_YOUR INSTRUCTIONS_. Pictures in the entries below are to be left out; otherwise, reproduce exactly the lines from the first through the line containing "Yorum (11, 1786)".

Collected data
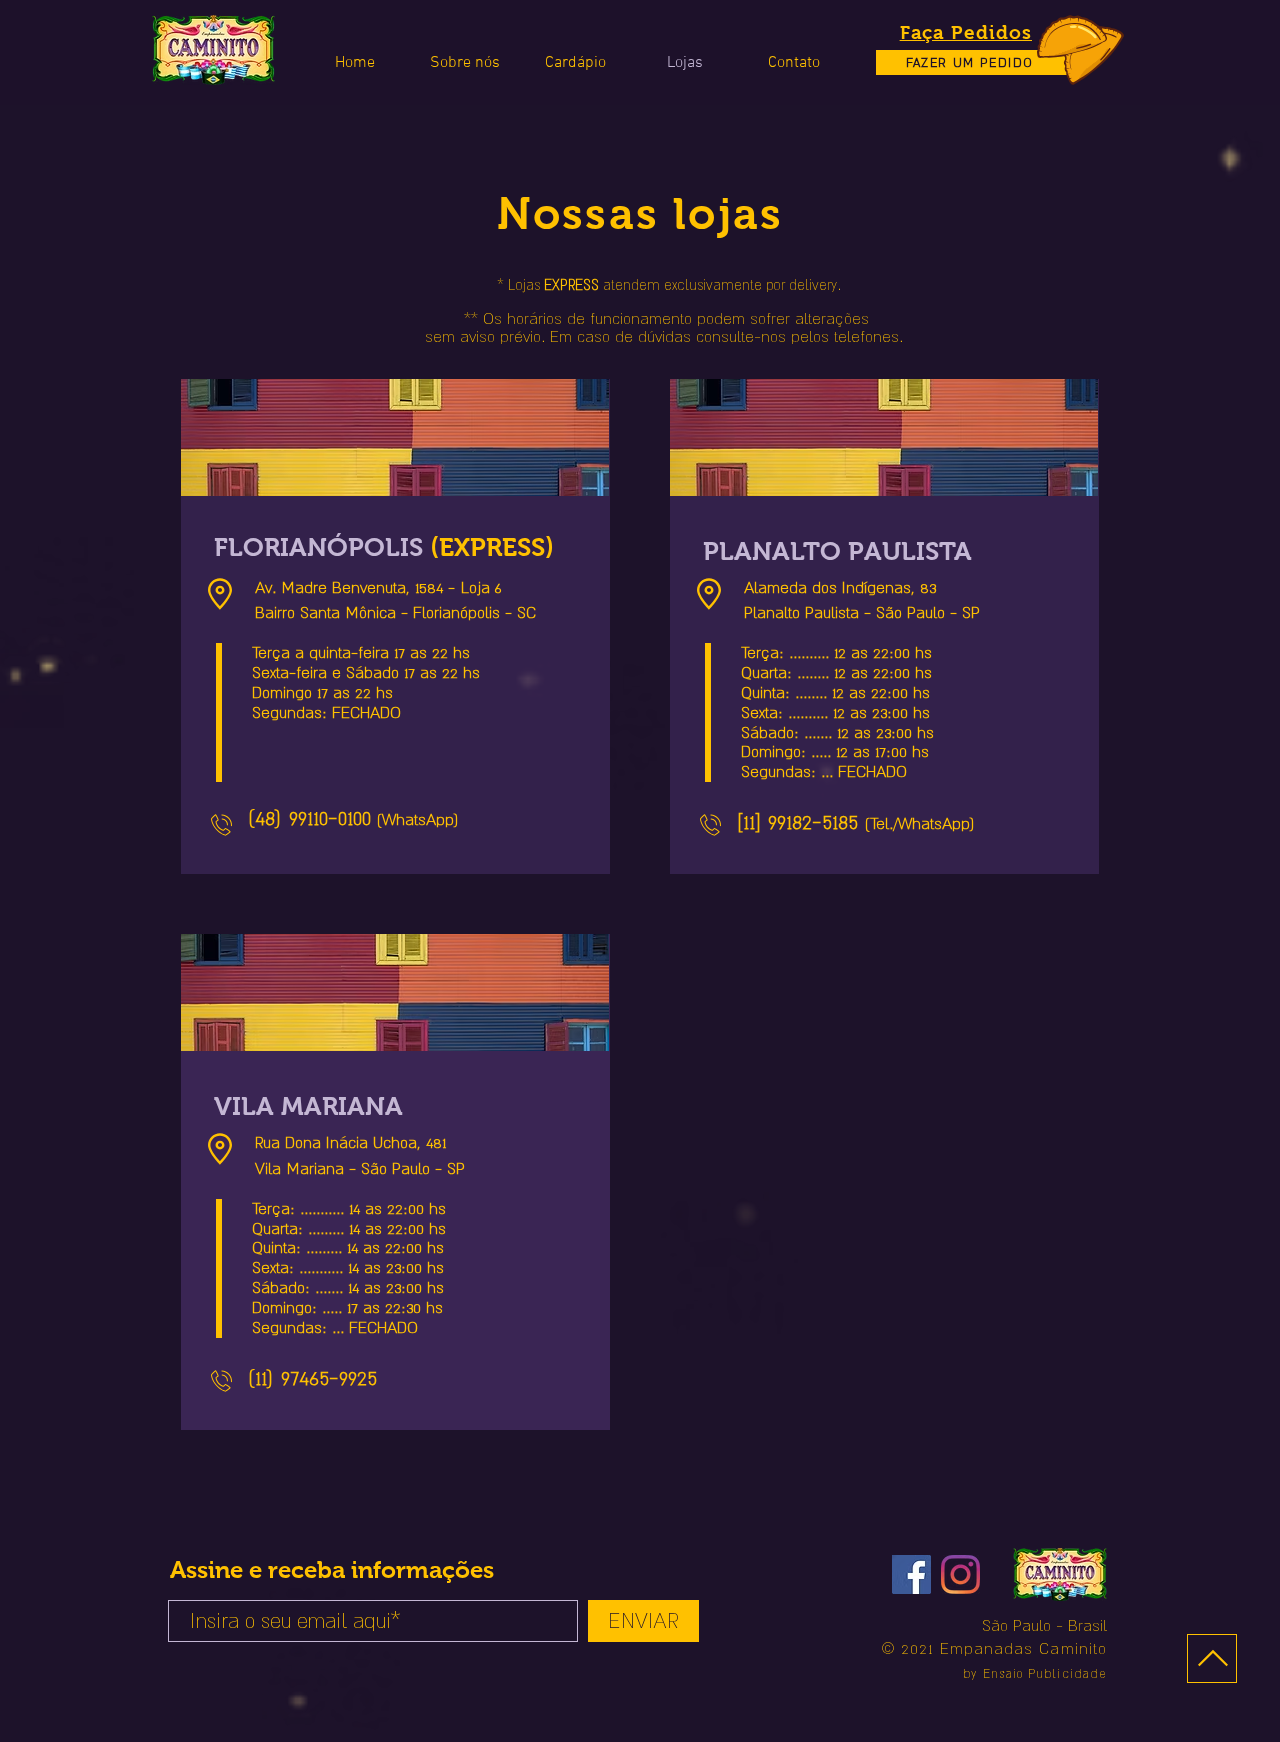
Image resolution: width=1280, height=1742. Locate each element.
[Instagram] (960, 1574)
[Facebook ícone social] (911, 1574)
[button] (793, 63)
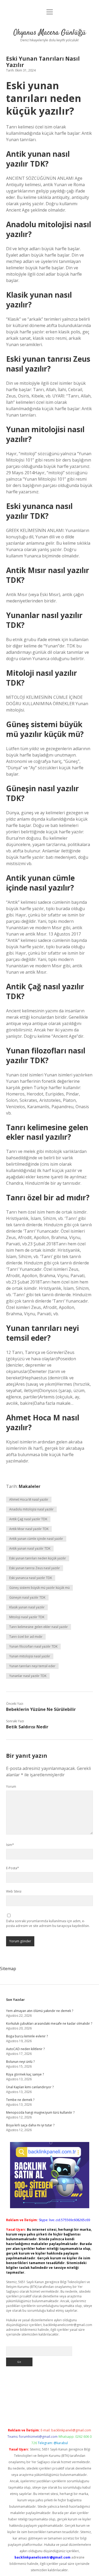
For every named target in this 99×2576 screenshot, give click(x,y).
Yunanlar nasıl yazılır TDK (27, 1676)
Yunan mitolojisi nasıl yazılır (29, 1656)
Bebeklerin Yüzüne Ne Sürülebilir (41, 1709)
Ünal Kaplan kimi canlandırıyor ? (30, 2087)
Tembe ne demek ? (20, 2100)
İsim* (10, 1844)
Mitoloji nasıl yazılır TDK (26, 1617)
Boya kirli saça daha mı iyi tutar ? (30, 2125)
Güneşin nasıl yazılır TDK (27, 1597)
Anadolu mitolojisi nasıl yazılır (31, 1509)
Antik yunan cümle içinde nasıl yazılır (36, 1538)
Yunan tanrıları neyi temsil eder (32, 1666)
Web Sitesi (13, 1891)
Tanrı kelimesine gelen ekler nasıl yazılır (38, 1627)
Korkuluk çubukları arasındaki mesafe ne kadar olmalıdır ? (49, 2023)
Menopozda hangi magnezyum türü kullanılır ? (40, 2112)
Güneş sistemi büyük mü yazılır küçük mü (39, 1587)
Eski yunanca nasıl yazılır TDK (30, 1578)
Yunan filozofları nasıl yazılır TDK (33, 1646)
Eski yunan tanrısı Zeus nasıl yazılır (34, 1568)
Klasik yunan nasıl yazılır (27, 1607)
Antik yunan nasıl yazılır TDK (29, 1548)
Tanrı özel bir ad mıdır (26, 1636)
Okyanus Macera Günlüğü (49, 33)
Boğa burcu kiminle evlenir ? (27, 2036)
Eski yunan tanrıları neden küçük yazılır (37, 1558)
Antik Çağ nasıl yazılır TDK (28, 1519)
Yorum (11, 1786)
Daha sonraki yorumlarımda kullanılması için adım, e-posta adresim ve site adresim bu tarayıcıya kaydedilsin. (48, 1923)
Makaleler (29, 1486)
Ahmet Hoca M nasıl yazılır (28, 1499)
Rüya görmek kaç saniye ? (25, 2074)
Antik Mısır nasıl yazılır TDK (29, 1529)
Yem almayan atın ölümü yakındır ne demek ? (39, 2011)
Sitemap (8, 1968)
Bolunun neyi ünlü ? (20, 2061)
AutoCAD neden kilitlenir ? (25, 2049)
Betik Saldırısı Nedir (27, 1727)
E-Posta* (12, 1868)
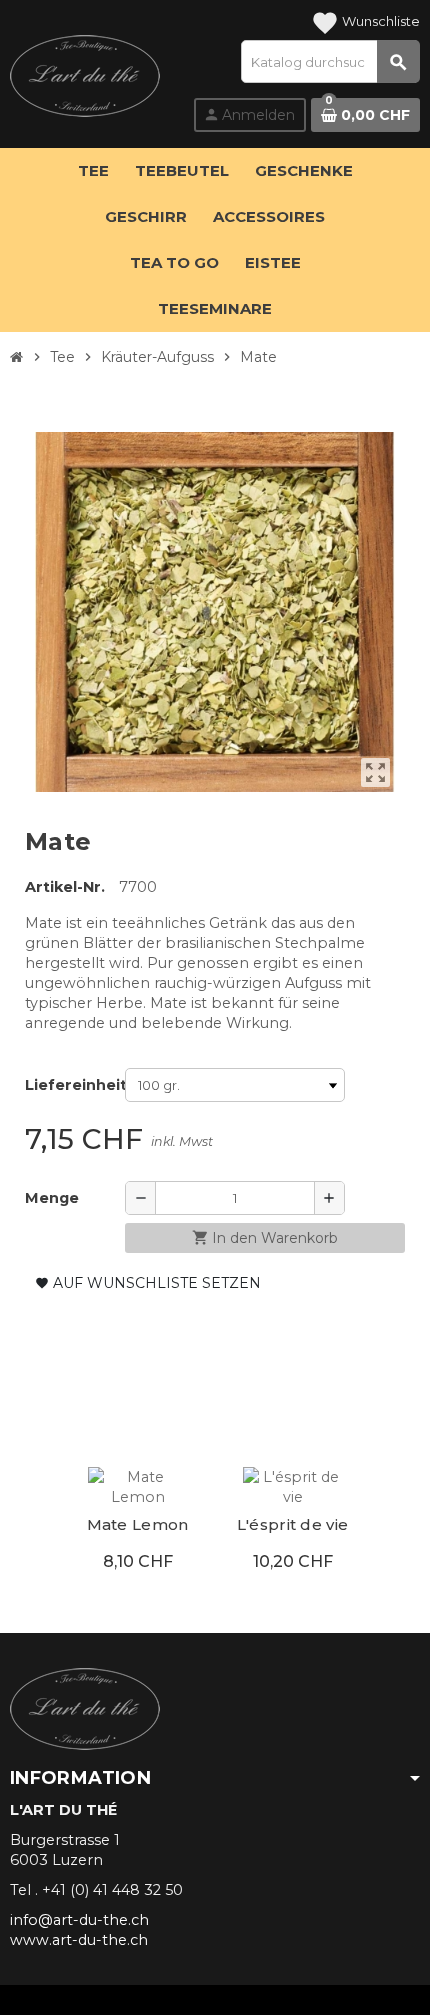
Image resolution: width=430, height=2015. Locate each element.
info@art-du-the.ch (79, 1920)
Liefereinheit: (70, 1085)
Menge (52, 1198)
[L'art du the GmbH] (85, 85)
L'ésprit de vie (293, 1524)
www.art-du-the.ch (79, 1940)
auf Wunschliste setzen (148, 1283)
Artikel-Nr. (65, 887)
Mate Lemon (138, 1524)
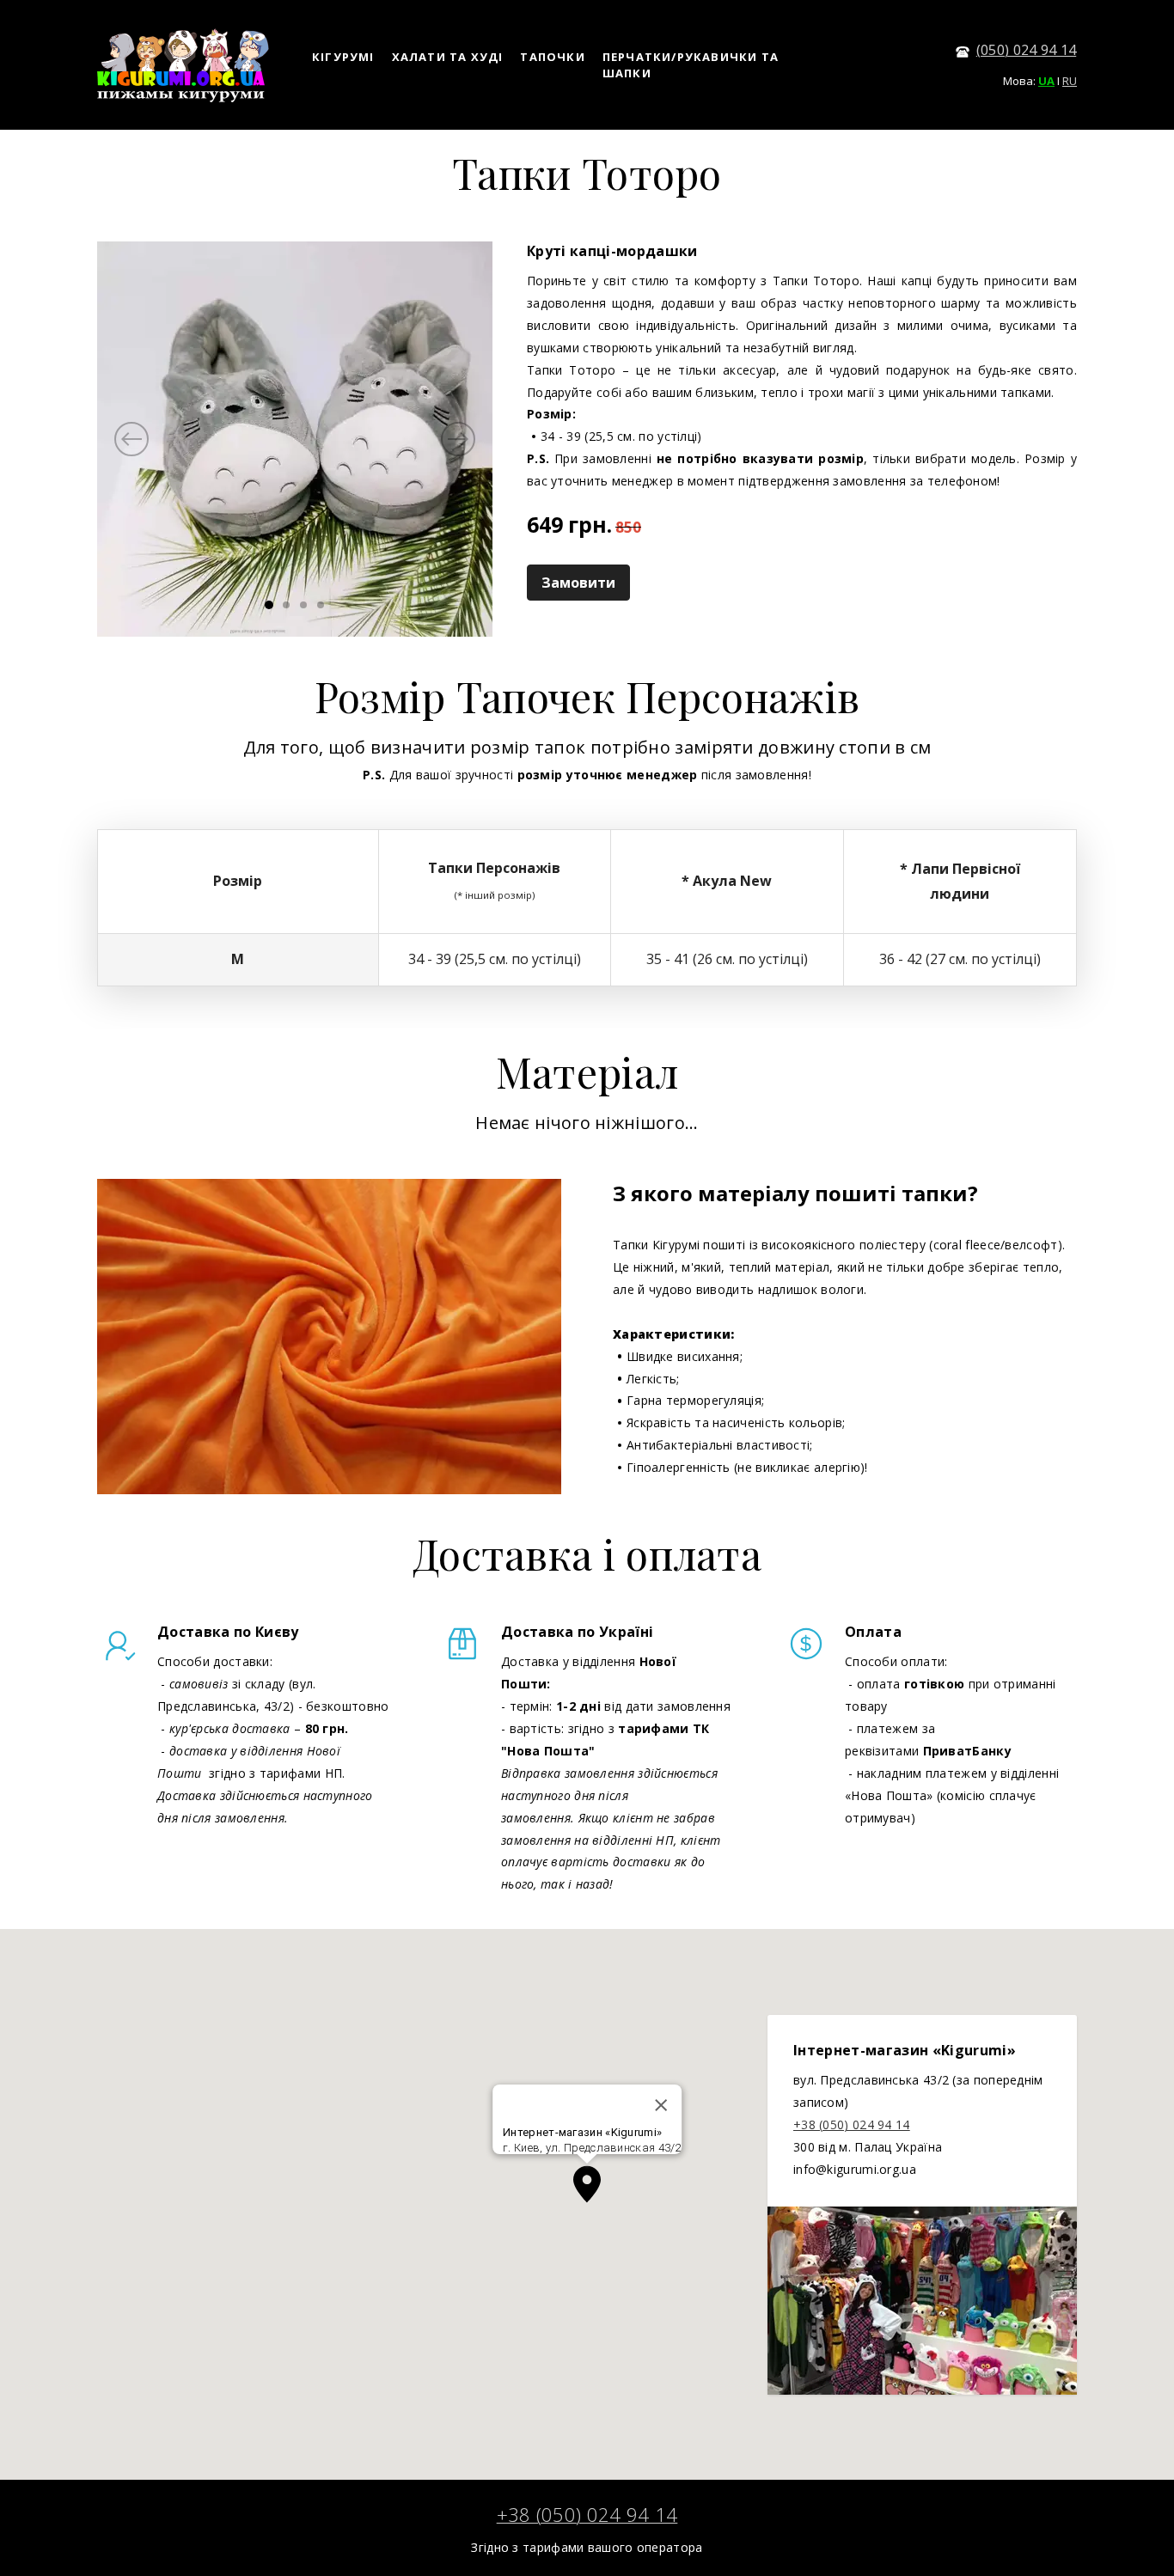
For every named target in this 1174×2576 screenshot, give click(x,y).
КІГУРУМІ (343, 56)
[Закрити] (661, 2105)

_RESULT_.
Image resolution: width=1280, height=1742. Locate each element.
[Instagram] (960, 1574)
[Facebook ícone social] (911, 1574)
[button] (793, 63)
For every named target in this 99×2576 screenshot, give click(x,y).
Yunanlar nasıl yazılır TDK (27, 1676)
Yunan mitolojisi nasıl yazılır (29, 1656)
Bebeklerin Yüzüne Ne Sürülebilir (41, 1709)
Ünal Kaplan kimi canlandırıyor ? (30, 2087)
Tembe ne demek ? (20, 2100)
İsim* (10, 1844)
Mitoloji nasıl yazılır TDK (26, 1617)
Boya kirli saça daha mı iyi tutar ? (30, 2125)
Güneşin nasıl yazılır TDK (27, 1597)
Anadolu mitolojisi nasıl yazılır (31, 1509)
Antik yunan cümle içinde nasıl yazılır (36, 1538)
Yunan tanrıları neyi temsil eder (32, 1666)
Web Sitesi (13, 1891)
Tanrı kelimesine gelen ekler nasıl yazılır (38, 1627)
Korkuluk çubukları arasındaki mesafe ne kadar olmalıdır ? (49, 2023)
Menopozda hangi magnezyum türü kullanılır ? (40, 2112)
Güneş sistemi büyük mü yazılır küçük mü (39, 1587)
Eski yunanca nasıl yazılır TDK (30, 1578)
Yunan filozofları nasıl yazılır TDK (33, 1646)
Eski yunan tanrısı Zeus nasıl yazılır (34, 1568)
Klasik yunan nasıl yazılır (27, 1607)
Antik yunan nasıl yazılır TDK (29, 1548)
Tanrı özel bir ad mıdır (26, 1636)
Okyanus Macera Günlüğü (49, 33)
Boğa burcu kiminle evlenir ? (27, 2036)
Eski yunan tanrıları neden küçük yazılır (37, 1558)
Antik Çağ nasıl yazılır TDK (28, 1519)
Yorum (11, 1786)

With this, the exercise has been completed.